### Exercise objective
Pull every line with "agent" from the material.

### Records for this task
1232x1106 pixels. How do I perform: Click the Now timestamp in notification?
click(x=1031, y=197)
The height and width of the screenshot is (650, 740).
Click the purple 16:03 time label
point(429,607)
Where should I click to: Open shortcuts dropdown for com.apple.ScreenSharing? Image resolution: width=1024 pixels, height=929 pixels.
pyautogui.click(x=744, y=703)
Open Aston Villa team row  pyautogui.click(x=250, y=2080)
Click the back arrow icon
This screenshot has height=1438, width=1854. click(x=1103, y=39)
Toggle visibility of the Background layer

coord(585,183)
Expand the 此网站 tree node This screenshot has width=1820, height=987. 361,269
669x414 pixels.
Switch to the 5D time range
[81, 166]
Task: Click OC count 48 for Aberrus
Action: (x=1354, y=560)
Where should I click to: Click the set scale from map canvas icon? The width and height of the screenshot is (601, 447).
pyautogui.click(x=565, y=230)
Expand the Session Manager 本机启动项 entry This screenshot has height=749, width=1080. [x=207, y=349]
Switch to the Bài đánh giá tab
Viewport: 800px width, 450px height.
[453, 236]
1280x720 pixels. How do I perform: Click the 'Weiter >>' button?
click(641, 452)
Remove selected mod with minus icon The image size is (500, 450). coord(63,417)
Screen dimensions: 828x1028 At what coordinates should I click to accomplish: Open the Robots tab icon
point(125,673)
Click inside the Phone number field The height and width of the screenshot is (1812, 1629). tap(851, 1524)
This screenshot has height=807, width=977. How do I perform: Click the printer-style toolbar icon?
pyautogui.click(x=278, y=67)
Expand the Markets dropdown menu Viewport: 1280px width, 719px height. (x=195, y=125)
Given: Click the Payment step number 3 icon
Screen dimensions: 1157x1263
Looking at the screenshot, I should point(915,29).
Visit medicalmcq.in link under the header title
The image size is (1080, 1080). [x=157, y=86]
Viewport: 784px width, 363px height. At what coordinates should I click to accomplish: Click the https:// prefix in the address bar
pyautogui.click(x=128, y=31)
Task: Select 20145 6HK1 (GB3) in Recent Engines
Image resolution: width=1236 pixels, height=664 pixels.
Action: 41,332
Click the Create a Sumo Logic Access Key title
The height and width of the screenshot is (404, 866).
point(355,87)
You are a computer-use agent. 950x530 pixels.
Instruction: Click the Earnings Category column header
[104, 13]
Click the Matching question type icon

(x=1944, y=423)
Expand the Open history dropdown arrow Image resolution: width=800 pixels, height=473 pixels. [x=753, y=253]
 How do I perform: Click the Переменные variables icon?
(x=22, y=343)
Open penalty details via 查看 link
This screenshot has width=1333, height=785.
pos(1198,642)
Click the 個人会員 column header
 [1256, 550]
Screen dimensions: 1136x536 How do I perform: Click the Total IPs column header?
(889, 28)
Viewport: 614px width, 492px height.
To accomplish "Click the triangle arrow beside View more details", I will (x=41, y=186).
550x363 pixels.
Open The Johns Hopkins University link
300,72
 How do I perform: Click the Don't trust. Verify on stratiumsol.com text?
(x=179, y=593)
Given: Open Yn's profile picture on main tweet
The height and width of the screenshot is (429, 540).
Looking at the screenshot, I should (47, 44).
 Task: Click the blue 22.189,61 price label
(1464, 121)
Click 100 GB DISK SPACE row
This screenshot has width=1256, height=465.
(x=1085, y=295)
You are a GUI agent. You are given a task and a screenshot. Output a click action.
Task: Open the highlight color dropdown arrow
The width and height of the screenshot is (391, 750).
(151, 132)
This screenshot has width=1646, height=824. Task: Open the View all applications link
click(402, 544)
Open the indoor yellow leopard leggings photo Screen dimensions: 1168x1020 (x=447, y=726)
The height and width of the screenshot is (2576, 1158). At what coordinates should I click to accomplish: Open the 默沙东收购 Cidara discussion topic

### Solution for this task
You are a computer-use agent. 950x530 pixels.
You are a GUI agent. You are given a task and a screenshot. Output a click action.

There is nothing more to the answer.